WHAT YOU NEED TO DO:
In the passage on discount rates, what do companies in developing markets with local currencies pegged to USD normally use?

PASSAGE TO READ:
■ ■ ■ ■

Companies can determine in their accounting policy whether the effect of changes in market discount rates are recognised in P&L or in Other Comprehensive Income (OCI), in the latter case with interest accrued to the P&L at the discount rate locked in at inception.

At first glance, OCI seems to be the better choice as the volatility stemming from updated discount rates should not distort the P&L. However, the change in the fair value of some assets, particularly the ones used for interest rate hedging, is always flowing through the P&L. Therefore, a careful analysis should be made to decide which choice is appropriate for a specific company.

Observations

In the Solvency II environment, the discount rates published by EIOPA are a natural reference point. 42% of the respondents in a survey by EIOPA reported using the same or almost the same rates. The remaining 58% used in most cases a higher discount rate than Solvency II. ^[2]

58.5% use the same risk-free rate as in Solvency II; for those not using the same rate, the most relevant differences are a more remote last liquid point (e.g. 30 years for Euro) and a different ultimate forward rate.

There are some further observations from analysing the 2024 annual reports:

• In developing markets with local currencies pegged to USD, companies normally use the USD rates with a particular uplift.
• Some companies vary the discount rates by product type. In many cases, the discount rates for annuities in payment are significantly higher than thoseusually derived from the yield of the asset portfolio backing the specific liabilities (“top-down”) and with a higher illiquidity premium.
• Many companies use different rates for the General Model (GMM) and the Premium Allocation Approach than for the VFA with VFA rates being more conservative.
• The disclosures of the discount rates vary by company. Most companies indicate the rates used for certain durations (e.g., 1, 5, 10, 20, 30 years), some even publishing an ultimate rate for exceptionally long durations, others just publish a range (either by duration buckets or overall).

■ ■ ■ ■

AVAILABLE DATA:

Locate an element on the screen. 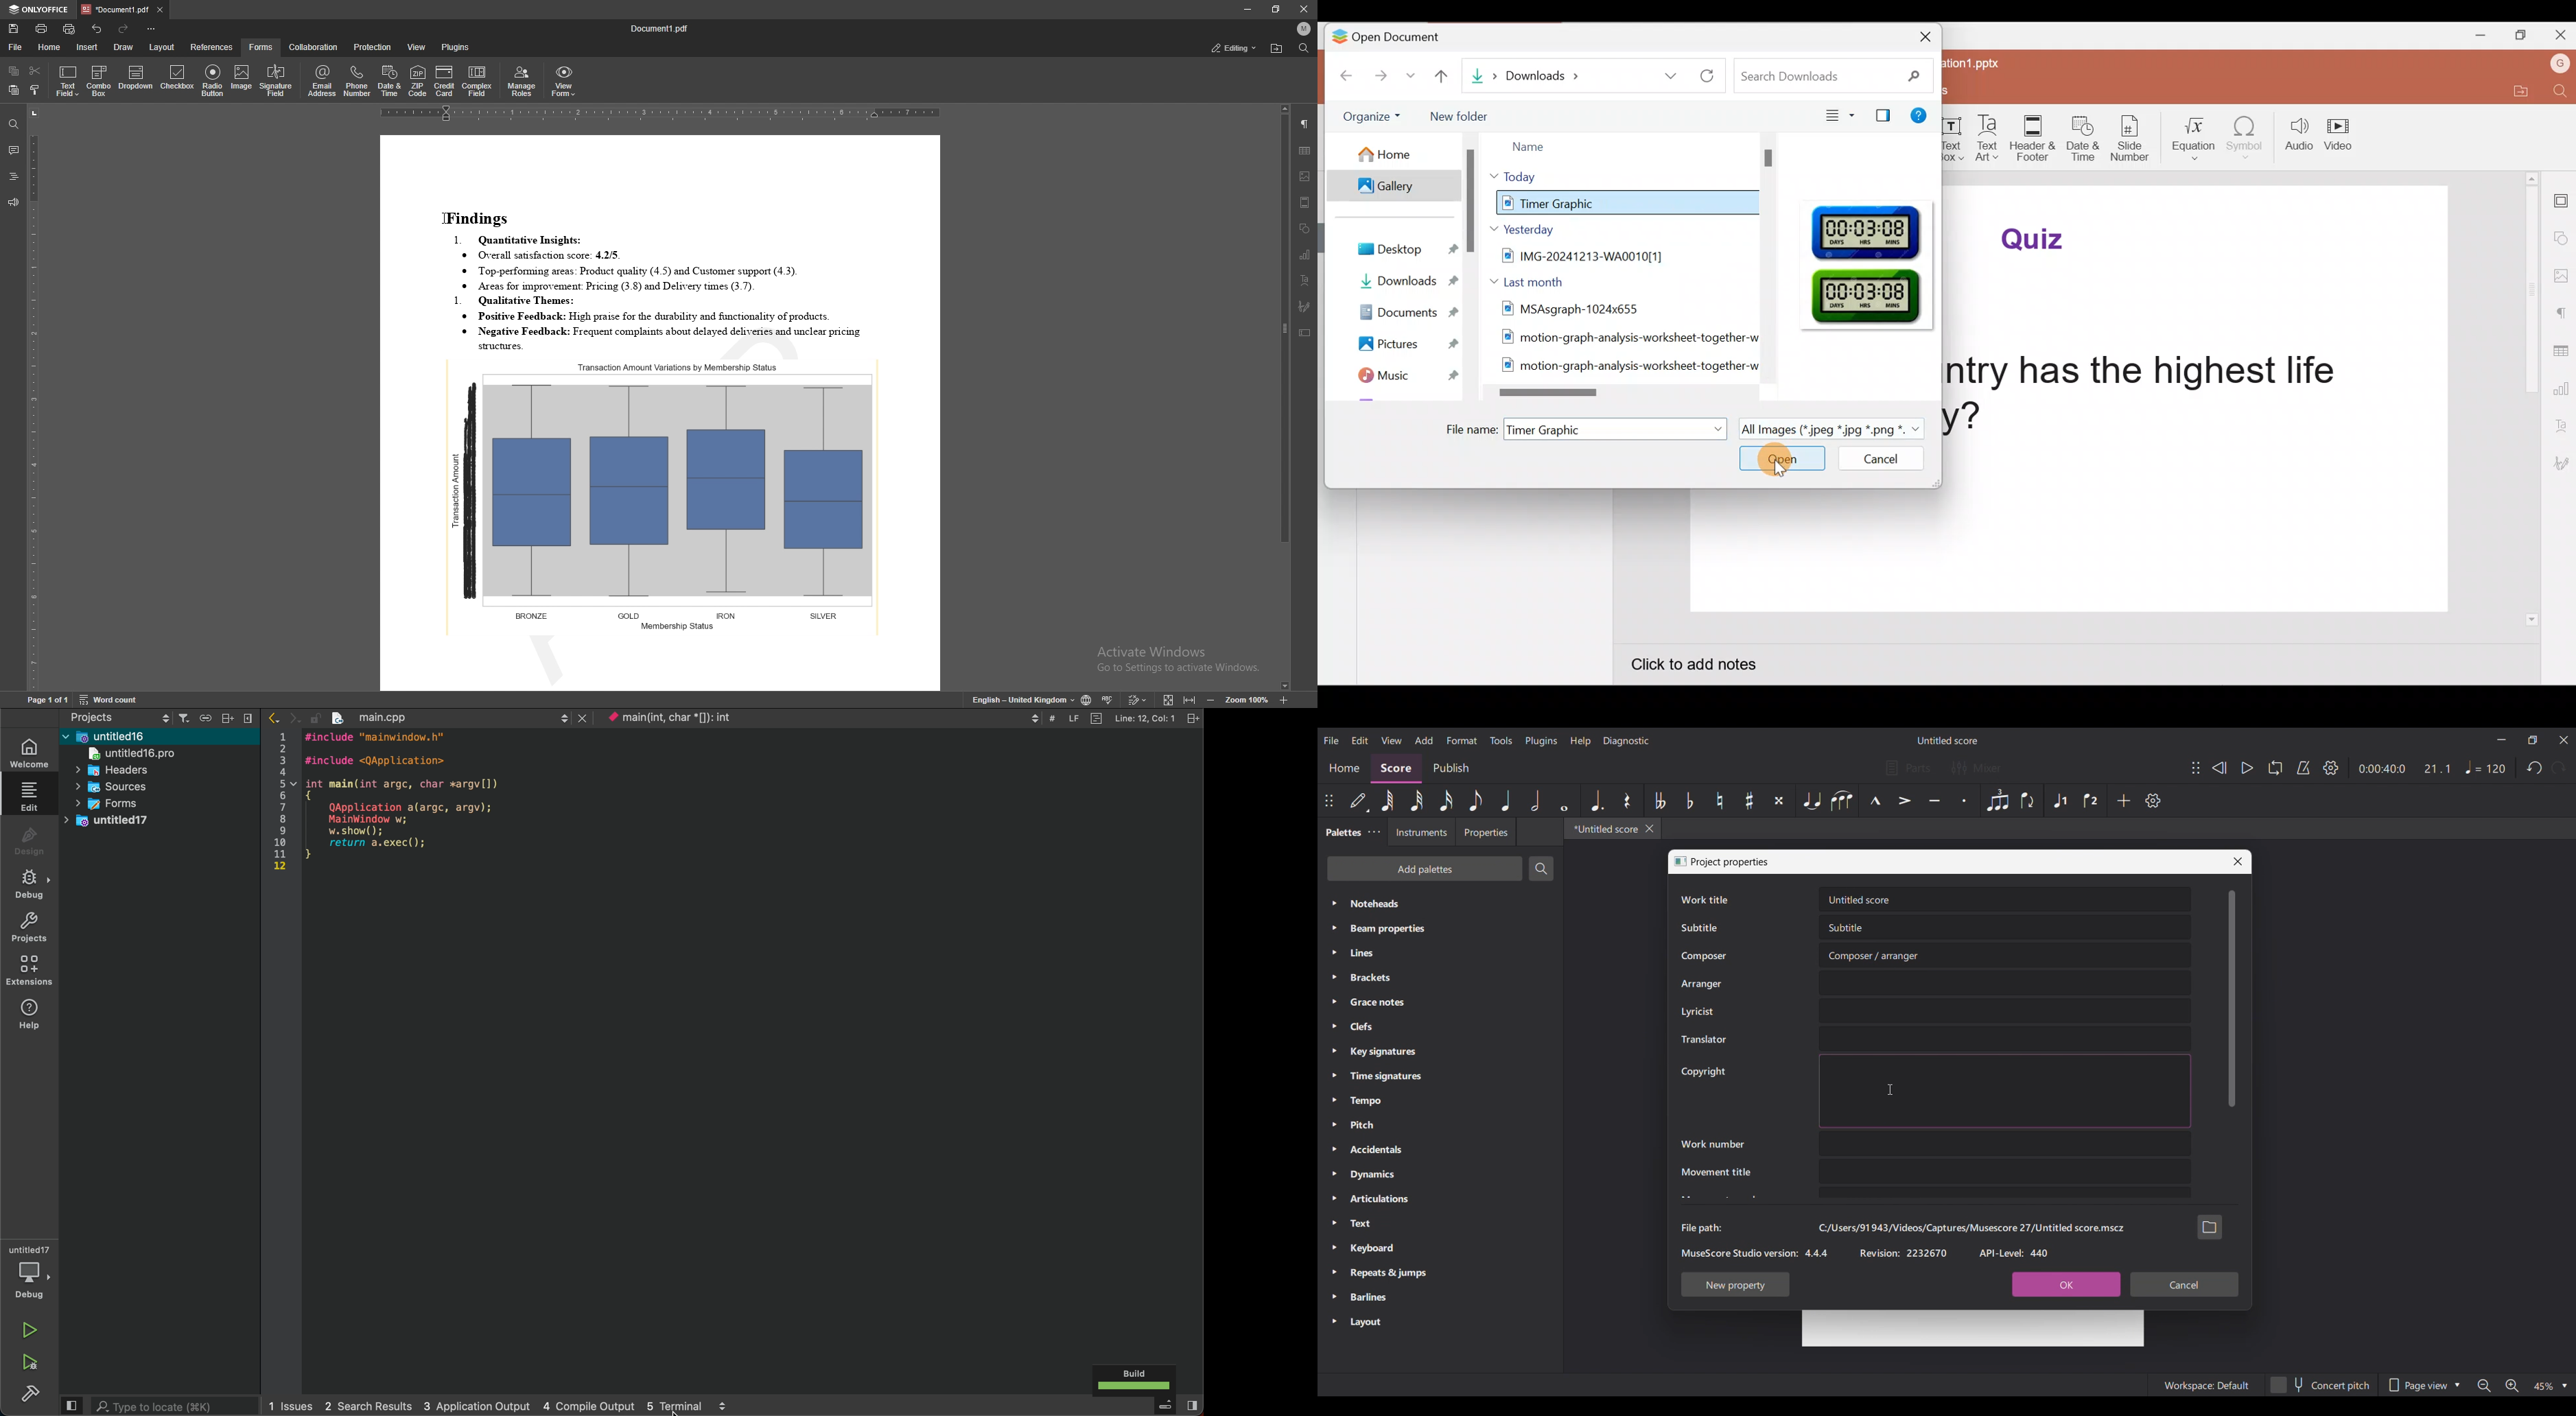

■ ■ ■ ■

RESPONSE BELOW:
They normally use the USD rates with a particular uplift.